Data for the task below:
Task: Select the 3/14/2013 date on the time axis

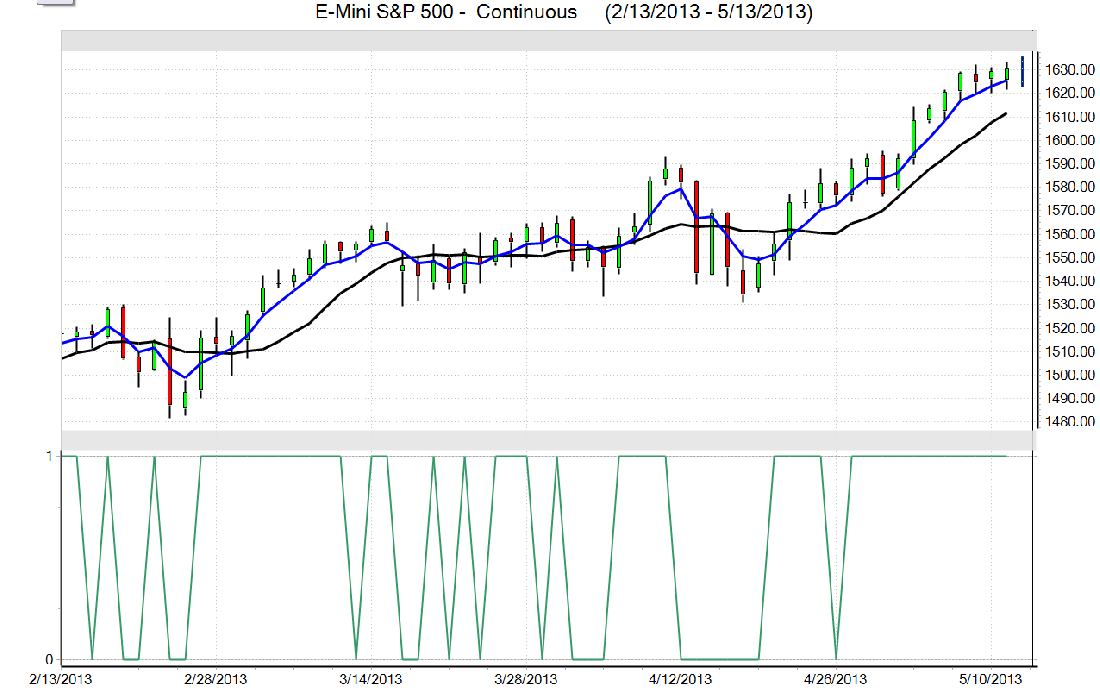Action: click(x=371, y=679)

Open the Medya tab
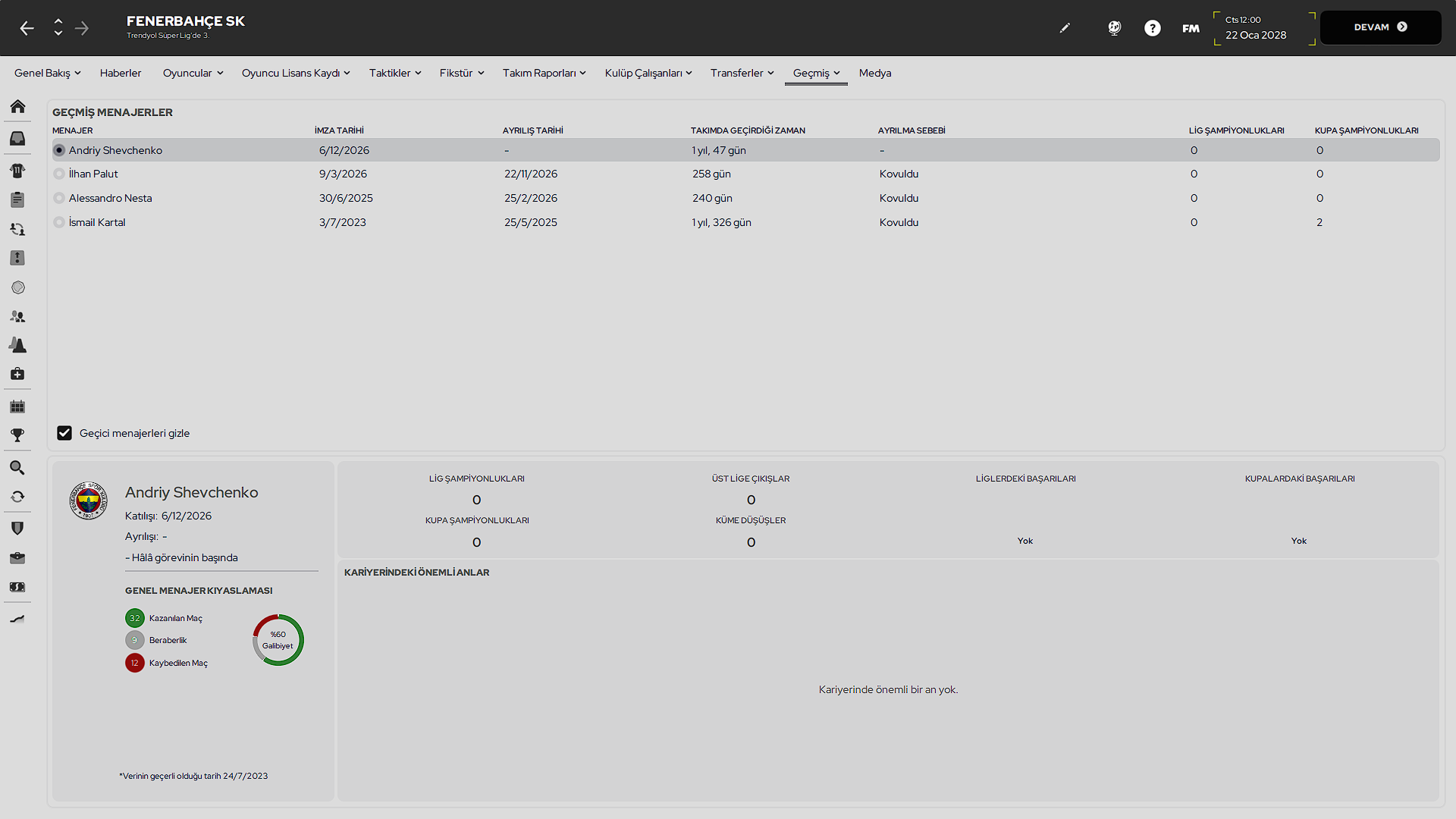[875, 73]
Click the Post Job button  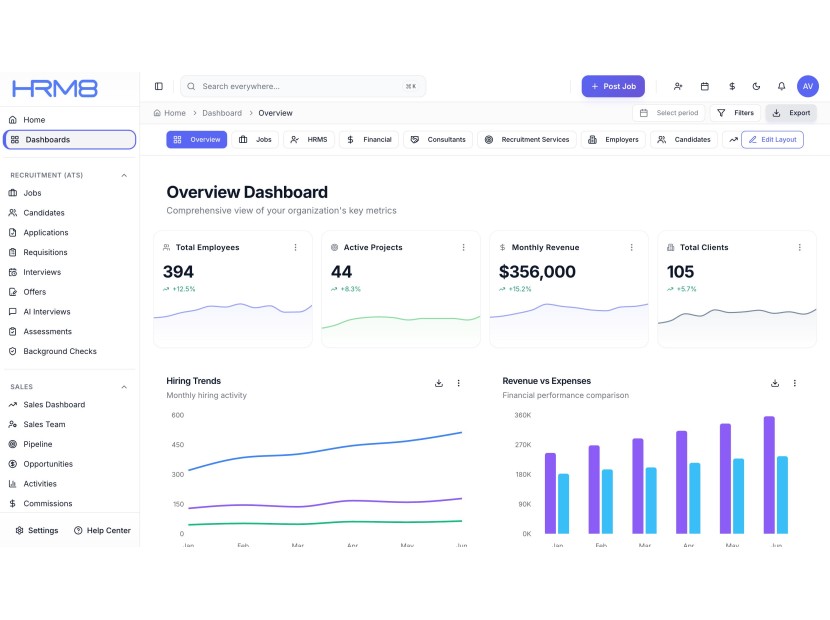(613, 87)
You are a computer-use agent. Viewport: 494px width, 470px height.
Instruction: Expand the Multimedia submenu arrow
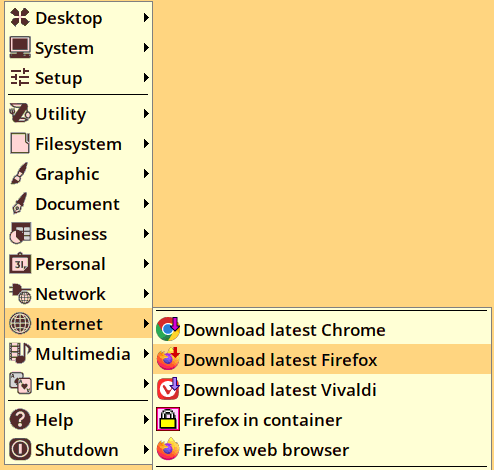(146, 353)
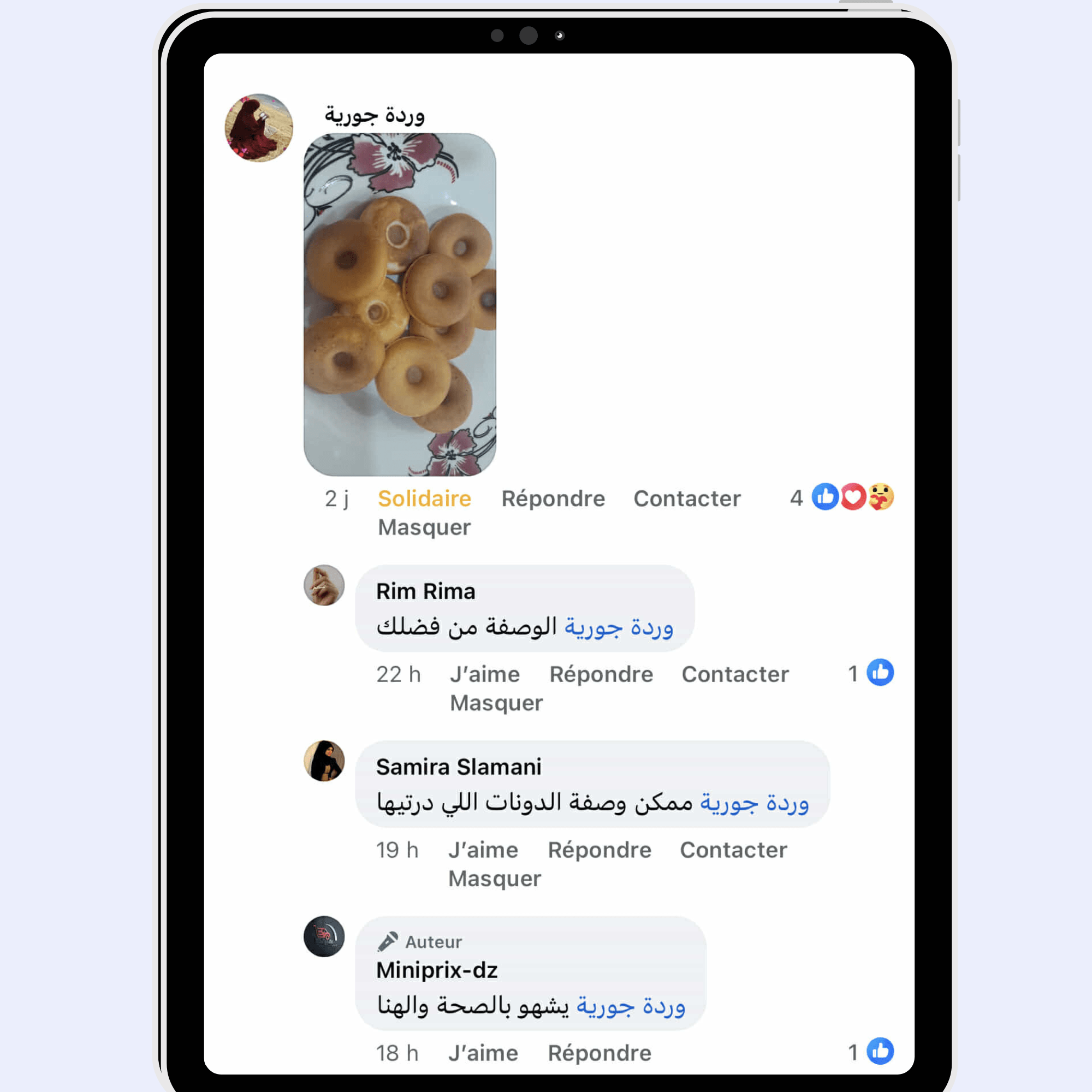Open Samira Slamani's profile picture
This screenshot has width=1092, height=1092.
[x=324, y=761]
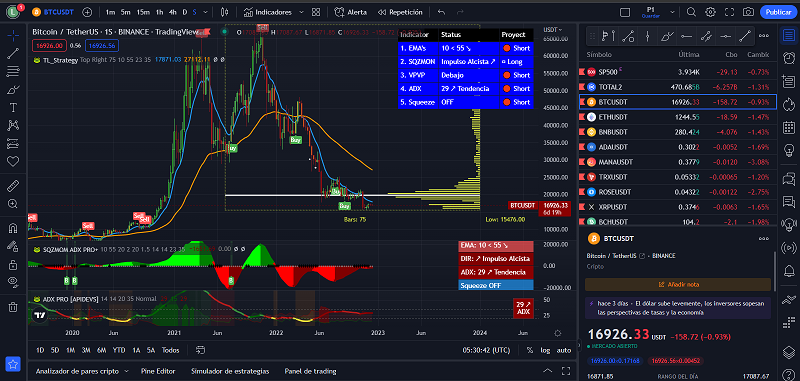
Task: Remove drawings with the trash icon
Action: [13, 307]
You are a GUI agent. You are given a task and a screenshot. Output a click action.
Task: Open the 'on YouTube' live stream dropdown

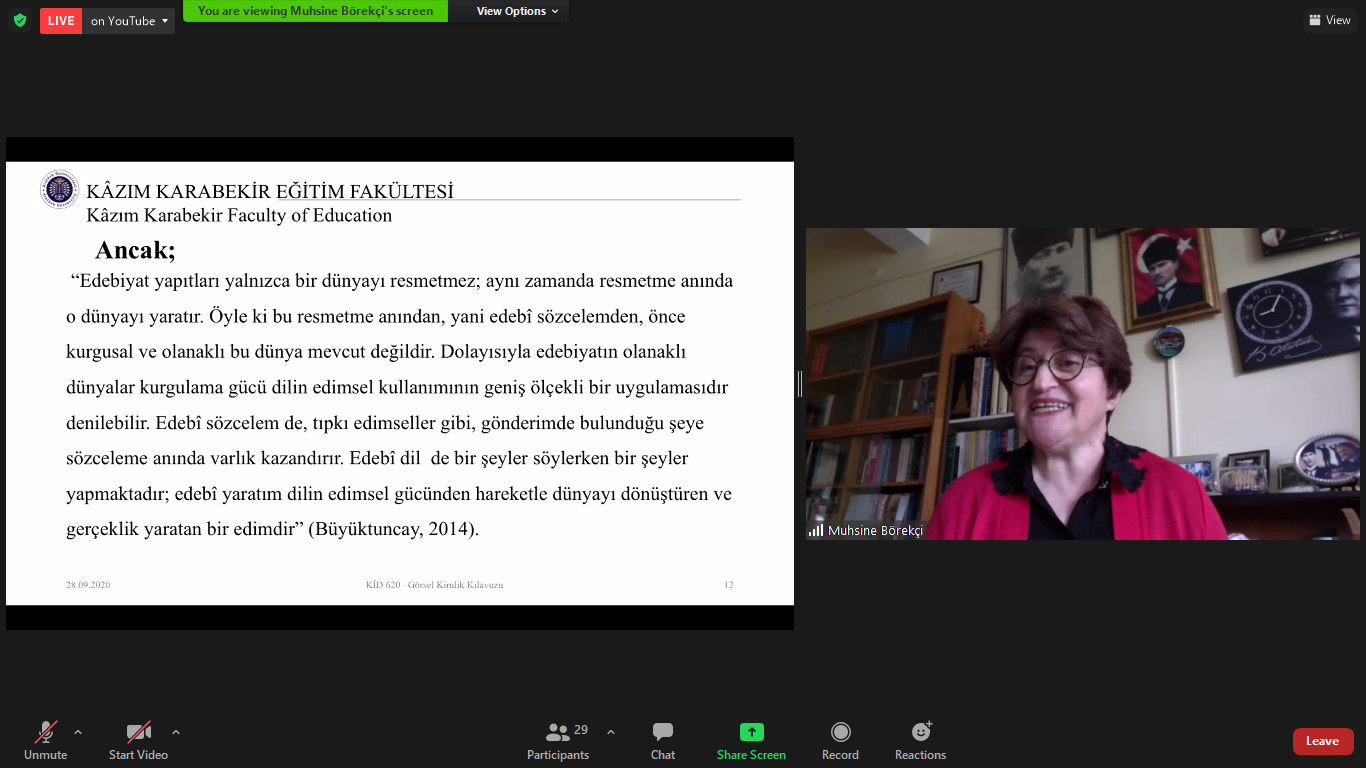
End of Data for the task.
[Task instructions]
For the string "agent", show each line of the listing where it appears.

[Solution for this task]
You are a computer-use agent. Viewport: 494px width, 470px height.
You are a GUI agent. You are given a task and a screenshot. Output a click action.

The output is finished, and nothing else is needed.